Brunetti geht lieber heim zu seinen historischen Büchern, um zu erkennen,
dass alles Schlechte schon mal da war und immer wieder kehrt. Oder zu seiner
Paola, die - obschon so intellektuell und feministisch ambitioniert, dass sie
ihn in einem Band sogar beruflich ganz schön in die Bredouille bringt - doch
immer gerade am Herd etwas Leckeres zusammenrührt. Doch am liebsten wäre ich
natürlich so souverän wie Signorina Elettra, die nach ihren eigenen Gesetzen
und mit großem Blumenetat lebt.
Genau
die richtige Lektüre für Liebhaber historischer Krimis. Ich mag sie einfach,
diese nostalgische Atmosphäre des unerschütterlichen alten Englands, obwohl
ich ganz bestimmt nicht da leben wollte. Und Serien sind nun mal mein Ding, denn
wenn mir die Hauptfigur gefällt, dann will ich mehr, mehr, mehr. Auch bei Kate
Ross, deren Stories in der Regency Periode spielen, ist der liebenswerte Held
Julian Kestrel natürlich die Anti-Figur der damaligen gehobenen Gesellschaft.
Das wollen wir doch irgendwie alle, uns positiv abheben von den
Lächerlichkeiten des jeweiligen Zeitgeistes und trotzdem dazu gehören. Dazu
versteht die Autorin es auch, Spannung aufzubauen, humorvolle Charaktere
einzufügen und mit einer logisch nachvollziehbaren Auflösung zu enden. Leider
bleibt es bei nur vier wirklich lesenswerten Abenteuern des Julian Kestrel, und
mein Wunsch nach seinem persönlichen Happy End wird sich nie erfüllen, da Kate
Ross viel zu früh verstorben ist.
Wer
einen subtilen, stimmigen und immer wieder überraschenden Krimiplot a la Agatha
Christie sucht, wird bei Anne Perry nur bedingt fündig. Ihre Stärke liegt
darin, den Leser eintauchen zu lassen in die Atmosphäre der viktorianischen
Gesellschaft. Hier fühlt man sich fast bildlich versetzt in ein London des
späten 19. Jahrhunderts. Verpackt in eine phasenweise spannende Handlung
zeichnet Anne Perry ein detailliertes und zugleich kritisches Bild der
wirtschaftlichen und sozialen Gegebenheiten dieser Zeit und spart auch nicht mit
geschichtlichem Hintergrund- wissen (was in dieser Form mein Langzeitgedächtnis
sicher besser erreicht, als jedes trockene Geschichtsbuch.
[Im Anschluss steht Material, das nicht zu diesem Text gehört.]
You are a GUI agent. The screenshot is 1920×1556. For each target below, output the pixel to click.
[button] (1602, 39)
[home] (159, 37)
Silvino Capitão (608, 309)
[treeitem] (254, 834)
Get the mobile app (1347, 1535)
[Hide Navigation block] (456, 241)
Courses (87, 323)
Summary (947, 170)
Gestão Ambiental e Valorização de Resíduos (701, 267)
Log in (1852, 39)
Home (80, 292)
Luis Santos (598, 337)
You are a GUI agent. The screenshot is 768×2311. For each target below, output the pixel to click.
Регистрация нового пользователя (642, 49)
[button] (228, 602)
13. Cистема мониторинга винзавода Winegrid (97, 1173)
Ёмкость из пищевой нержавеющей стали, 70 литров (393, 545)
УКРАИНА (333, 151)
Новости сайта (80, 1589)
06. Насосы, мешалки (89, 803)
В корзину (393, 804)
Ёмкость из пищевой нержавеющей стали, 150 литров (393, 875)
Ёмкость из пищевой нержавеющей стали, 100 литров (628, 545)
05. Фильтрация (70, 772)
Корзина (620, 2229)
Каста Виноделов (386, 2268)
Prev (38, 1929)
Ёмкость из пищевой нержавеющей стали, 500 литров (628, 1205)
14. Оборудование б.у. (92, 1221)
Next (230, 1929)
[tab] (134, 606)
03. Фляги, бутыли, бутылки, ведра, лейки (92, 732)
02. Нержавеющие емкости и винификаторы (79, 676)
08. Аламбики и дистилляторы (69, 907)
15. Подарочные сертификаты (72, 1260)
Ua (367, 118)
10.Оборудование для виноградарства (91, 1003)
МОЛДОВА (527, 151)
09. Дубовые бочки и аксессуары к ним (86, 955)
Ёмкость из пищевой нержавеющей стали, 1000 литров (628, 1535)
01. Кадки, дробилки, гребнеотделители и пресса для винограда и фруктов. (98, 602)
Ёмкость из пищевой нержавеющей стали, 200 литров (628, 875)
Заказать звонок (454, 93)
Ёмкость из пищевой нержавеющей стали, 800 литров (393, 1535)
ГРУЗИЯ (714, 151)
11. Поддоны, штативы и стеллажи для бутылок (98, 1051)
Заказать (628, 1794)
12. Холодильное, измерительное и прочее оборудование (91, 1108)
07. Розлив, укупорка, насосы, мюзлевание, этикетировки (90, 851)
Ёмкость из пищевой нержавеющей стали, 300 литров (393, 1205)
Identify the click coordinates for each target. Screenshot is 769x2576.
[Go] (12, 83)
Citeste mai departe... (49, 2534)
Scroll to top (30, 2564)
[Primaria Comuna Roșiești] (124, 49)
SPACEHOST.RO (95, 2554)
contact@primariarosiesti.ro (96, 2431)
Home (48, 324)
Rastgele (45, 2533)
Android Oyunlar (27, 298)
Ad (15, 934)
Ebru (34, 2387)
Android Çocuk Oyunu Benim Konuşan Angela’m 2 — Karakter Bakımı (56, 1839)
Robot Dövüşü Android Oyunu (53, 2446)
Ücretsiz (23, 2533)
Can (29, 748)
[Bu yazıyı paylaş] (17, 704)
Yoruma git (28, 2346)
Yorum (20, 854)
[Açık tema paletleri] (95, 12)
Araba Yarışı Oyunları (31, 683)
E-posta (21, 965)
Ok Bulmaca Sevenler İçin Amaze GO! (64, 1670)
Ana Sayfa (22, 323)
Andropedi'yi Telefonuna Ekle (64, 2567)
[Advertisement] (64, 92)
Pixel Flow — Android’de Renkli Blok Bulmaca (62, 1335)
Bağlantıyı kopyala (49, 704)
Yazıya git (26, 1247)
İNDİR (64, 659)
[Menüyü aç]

So unvorstellbar die
Lebensbedingungen der einfachen Bevölkerung und die Sonderstellung der
gehobenen Schicht damals auch war, schlägt man heute die Zeitungen im Politik-
bzw. Wirtschaftsteil auf oder liest die In-Seite über die Schickeria von
München, so geht zwar alles zivilisierter und verdeckter zu, doch der Kern des
menschlichen Strebens hat sich wohl nicht viel geändert. Die zwei Serien um
Inspektor Thomas Pitt oder den Privatdetektiv William Monk leben natürlich auch
mit von der Lebensgeschichte der Hauptfiguren und ihrer nächsten Angehörigen
und Freunde. Beide haben in jedem Buch einen Fall zu klären, während ihre
Ehefrauen in ihrem völlig anderen Wirkungskreis auf merkwürdige Begebenheiten
oder Probleme stoßen. Und, oh wunderbares zufälliges Zusammentreffen, es
stellt sich doch jedes Mal heraus, dass es sich eigentlich um ein und denselben
Fall handelt und der Täter ist sowieso meist der Gärtner, sprich die am
wenigsten wahrscheinliche Person, deren Motiv auf den letzten 10 Seiten noch
schnell ein Motiv kriegt. Aber irgendwie mag ich das, da weiß man doch
wenigstens, was man liest.
Also
die schreibt ja nun wirklich Bücher wie am Fließband! Und getreu dem Motto
Masse statt Klasse ist auch einiges dabei, was nicht allzu weit über der
Kategorie Groschenroman einzuordnen ist, vor allem ihre Sammelbände 'Love
Affairs xx'. Trotz dieser Vorbehalte muss ich mich irgendwie doch als
eingeschränkter Nora Roberts Fan outen. Die meisten ihrer Hauptfiguren sind
trotz diverser seelischer Handicaps oder Traumata (die natürlich am Ende immer
in gegenseitiger Seelenverwandtschaft und Leidenschaft bewältigt werden) so
schön erfolgreich und cool und werfen mit den lockeren Schlagfertigkeiten nur
so um sich. Mir fällt so was leider immer erst abends im Bett ein, nachdem ich
mich schon stundenlang geärgert habe. Die Grundstory ist zwar meist irgendwie
vorhersehbar und für die unumgänglichen 2 - 3 Sex-Szenen hat sie wohl einen
Baukasten-artigen Wörtervorrat. Aber es gibt auch einige durchaus spannende
Bücher, wie 'Die Tochter des Magiers'. Am besten gefallen mir als echtem
Gewohnheitsleser natürlich die Mehrteiler, vor allem die Templeton-Trilogie und
die Irland-Töchter Trilogie. Tja und dann gibt's ja auch noch die Krimis: Als
J.D. Robb ist Nora Roberts auch da voll eingestiegen. In Maßen genossen durchaus
spannend und unterhaltsam, aber gerade was das detailliert geschilderte
Gefühlsleben der Serienheldin anbelangt auf Dauer nervig, da doch immer wieder
aus dem selben verbalen Setzkasten entnommen.